• EXCERPTED DATA:
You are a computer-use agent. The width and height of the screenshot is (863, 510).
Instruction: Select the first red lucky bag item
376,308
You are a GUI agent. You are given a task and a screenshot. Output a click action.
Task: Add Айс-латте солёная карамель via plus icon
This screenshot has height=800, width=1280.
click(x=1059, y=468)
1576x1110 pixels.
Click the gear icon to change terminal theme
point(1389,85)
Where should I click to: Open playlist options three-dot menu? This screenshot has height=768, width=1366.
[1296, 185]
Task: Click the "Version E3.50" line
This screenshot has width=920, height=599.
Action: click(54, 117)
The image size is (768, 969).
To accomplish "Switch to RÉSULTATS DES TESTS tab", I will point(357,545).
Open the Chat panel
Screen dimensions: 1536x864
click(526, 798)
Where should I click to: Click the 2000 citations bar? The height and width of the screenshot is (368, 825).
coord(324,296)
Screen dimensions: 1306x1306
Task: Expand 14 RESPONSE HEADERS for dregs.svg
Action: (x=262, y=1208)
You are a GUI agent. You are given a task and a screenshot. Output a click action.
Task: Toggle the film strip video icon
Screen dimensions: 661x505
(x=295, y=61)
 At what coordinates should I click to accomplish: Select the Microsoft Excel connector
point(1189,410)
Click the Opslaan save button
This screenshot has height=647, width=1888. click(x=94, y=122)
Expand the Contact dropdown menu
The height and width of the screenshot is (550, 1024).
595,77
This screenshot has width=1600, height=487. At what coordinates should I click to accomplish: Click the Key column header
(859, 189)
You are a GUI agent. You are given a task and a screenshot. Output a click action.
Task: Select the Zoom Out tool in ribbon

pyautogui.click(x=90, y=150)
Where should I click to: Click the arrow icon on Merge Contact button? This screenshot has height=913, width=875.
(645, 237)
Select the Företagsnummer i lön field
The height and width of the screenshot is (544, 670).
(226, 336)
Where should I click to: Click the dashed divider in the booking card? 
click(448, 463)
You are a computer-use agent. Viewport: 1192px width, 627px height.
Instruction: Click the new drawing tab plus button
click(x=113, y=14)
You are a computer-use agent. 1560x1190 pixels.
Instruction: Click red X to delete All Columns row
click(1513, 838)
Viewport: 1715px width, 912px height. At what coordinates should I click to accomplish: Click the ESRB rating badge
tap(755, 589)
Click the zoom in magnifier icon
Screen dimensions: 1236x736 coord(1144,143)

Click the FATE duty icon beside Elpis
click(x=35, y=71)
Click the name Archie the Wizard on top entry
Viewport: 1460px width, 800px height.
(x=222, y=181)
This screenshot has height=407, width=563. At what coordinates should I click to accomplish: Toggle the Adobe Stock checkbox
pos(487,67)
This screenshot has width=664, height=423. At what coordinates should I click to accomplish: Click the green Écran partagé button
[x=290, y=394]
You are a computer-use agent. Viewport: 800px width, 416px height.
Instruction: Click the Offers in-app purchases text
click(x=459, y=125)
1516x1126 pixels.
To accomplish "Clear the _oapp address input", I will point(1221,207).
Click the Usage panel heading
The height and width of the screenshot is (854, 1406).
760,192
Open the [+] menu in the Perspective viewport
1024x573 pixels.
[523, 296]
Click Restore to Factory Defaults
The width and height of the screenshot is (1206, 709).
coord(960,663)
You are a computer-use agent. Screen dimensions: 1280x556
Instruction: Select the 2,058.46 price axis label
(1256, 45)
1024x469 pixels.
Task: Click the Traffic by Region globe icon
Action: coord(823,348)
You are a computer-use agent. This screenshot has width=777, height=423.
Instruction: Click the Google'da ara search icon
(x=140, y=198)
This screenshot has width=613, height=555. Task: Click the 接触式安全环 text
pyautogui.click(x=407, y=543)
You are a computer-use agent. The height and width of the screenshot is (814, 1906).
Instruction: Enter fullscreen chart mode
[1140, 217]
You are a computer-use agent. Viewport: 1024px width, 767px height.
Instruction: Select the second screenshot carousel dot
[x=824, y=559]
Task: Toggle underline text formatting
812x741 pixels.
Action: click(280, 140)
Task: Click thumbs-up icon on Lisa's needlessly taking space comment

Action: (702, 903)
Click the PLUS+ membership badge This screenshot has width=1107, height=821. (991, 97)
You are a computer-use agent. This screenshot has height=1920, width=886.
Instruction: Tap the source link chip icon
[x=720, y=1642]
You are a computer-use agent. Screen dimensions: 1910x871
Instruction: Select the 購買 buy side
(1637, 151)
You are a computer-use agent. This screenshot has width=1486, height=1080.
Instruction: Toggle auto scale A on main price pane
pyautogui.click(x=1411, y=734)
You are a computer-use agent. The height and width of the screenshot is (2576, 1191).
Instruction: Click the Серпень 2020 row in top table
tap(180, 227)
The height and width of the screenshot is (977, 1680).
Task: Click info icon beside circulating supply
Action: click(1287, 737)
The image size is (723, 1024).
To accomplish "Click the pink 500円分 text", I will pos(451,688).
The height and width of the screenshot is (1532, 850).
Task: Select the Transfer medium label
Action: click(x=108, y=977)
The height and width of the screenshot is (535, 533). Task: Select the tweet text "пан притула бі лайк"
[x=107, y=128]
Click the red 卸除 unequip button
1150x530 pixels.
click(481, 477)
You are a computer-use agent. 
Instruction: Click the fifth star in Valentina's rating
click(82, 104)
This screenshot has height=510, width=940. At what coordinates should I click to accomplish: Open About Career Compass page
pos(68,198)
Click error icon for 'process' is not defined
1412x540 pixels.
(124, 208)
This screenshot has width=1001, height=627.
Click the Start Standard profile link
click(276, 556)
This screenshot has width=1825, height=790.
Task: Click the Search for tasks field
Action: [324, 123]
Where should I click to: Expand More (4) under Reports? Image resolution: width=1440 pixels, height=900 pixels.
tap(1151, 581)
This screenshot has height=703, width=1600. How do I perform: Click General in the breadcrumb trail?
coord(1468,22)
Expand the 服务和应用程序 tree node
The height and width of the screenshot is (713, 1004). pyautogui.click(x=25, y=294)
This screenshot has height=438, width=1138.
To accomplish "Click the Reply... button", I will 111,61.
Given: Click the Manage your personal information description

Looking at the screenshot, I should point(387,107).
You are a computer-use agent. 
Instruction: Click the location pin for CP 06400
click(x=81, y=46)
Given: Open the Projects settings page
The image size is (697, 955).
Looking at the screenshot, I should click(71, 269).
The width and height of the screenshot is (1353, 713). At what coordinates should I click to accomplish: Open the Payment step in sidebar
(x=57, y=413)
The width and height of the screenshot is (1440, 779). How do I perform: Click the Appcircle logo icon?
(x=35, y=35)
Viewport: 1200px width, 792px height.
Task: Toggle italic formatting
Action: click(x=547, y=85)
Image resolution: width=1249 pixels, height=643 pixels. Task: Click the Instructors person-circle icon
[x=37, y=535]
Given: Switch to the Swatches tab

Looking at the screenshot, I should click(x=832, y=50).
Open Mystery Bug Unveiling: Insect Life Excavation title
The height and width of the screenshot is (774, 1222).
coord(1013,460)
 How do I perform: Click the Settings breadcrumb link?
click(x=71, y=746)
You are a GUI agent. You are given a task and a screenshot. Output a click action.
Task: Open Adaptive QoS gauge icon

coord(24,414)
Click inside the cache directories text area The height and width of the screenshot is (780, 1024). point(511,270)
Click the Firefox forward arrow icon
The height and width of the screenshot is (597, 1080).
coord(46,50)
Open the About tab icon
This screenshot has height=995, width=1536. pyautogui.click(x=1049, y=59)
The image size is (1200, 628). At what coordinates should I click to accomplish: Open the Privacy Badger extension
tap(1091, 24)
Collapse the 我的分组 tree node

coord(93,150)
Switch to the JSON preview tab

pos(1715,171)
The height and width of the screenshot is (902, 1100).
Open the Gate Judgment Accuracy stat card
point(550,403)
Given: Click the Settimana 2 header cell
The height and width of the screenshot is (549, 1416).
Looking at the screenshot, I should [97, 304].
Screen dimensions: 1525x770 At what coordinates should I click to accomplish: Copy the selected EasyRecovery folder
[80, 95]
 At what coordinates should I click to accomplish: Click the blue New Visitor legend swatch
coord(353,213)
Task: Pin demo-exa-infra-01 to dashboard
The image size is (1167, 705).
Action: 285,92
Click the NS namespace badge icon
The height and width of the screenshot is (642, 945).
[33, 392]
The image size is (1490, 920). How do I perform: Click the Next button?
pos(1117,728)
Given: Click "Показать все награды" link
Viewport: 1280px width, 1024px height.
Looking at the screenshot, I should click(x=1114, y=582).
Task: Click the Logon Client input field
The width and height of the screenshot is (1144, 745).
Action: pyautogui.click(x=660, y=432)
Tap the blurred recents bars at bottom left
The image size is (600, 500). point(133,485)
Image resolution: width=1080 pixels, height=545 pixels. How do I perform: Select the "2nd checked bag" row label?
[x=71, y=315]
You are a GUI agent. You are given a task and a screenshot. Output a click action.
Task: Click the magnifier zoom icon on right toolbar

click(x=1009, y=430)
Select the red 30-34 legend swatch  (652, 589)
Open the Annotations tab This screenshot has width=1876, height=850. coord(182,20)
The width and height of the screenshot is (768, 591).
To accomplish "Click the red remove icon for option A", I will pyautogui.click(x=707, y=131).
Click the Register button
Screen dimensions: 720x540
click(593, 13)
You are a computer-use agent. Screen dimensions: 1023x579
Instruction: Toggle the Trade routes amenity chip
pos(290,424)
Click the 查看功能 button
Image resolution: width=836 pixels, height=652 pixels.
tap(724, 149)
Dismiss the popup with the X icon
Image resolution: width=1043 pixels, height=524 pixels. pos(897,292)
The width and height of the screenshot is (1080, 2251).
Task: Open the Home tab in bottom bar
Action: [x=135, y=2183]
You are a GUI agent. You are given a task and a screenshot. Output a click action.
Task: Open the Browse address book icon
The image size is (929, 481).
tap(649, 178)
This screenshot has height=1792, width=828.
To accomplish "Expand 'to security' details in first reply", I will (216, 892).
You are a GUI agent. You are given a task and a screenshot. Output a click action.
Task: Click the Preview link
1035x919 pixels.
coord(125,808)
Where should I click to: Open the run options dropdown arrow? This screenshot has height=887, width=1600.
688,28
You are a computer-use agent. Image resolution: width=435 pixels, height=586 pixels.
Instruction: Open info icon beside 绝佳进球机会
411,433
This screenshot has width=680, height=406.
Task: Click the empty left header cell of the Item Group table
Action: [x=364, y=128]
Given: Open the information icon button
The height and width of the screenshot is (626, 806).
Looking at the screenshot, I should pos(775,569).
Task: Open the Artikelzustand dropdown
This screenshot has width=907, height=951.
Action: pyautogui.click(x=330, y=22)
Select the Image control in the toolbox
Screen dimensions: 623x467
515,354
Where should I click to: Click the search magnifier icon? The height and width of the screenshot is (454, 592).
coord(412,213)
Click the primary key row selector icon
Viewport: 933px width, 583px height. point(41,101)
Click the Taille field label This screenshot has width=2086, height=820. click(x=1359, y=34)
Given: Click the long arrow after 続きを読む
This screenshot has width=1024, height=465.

• ASSIGNMENT: Copy out the lines of the records above in which the string "input" appears.

• RESPONSE TO THIS TASK:
To accomplish "Clear the _oapp address input", I will point(1221,207).
Task: Click the Logon Client input field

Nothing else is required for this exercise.